The Registry has started to support data analysis by the internal research team and in partnership with external researchers. One example of active promotion of the Registry is through the Solve M.E. Ramsay Grant Program, an annual peer-reviewed competition for grants in support of pilot studies that first launched in 2016. In 2021, the Ramsay Grant Program opened a new funding mechanism to analyze Registry data, ultimately funding 2 projects [5].

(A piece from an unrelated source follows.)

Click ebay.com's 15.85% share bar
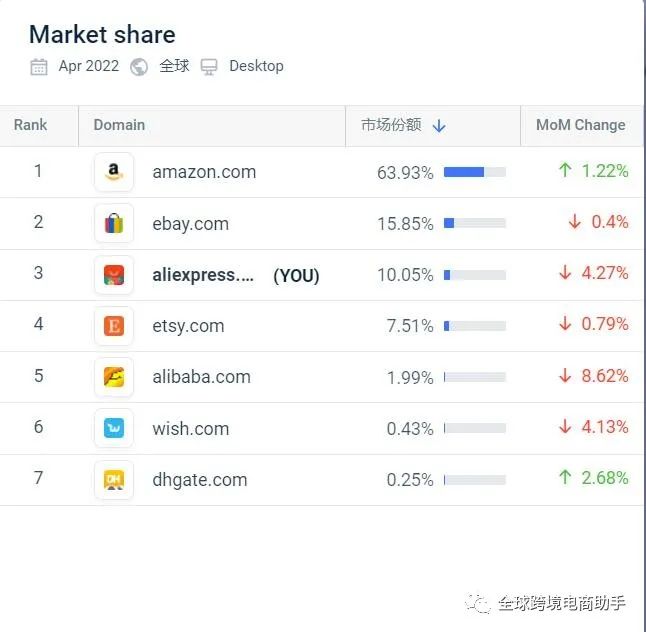This screenshot has height=632, width=646. (475, 223)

To further increase accessibility and utility of the Registry research data set, we plan to build an interface that allows vetted researchers to query and use the data for a range of scientific projects. Researchers will be required to share their results so a community of researchers can further test the findings or build from them in new work.

Despite these successes, the current Registry study design and data set has some limitations, including reliance on self-report data, which can produce a measurement error due to participant recall, interpretation, or other factors [57]. The Registry is also subject to selection bias, including sociodemographic and other differences between participants and nonparticipants, selective participant drop-off, and missing data. These are frequent concerns in registry-based research and introduce data accuracy, interpretation, and generalizability issues. We are therefore planning a number of actions to improve the representativeness of the Registry cohort and pursuing studies to evaluate our measurements, guide development of the protocol, and examine the quality and usefulness of the data.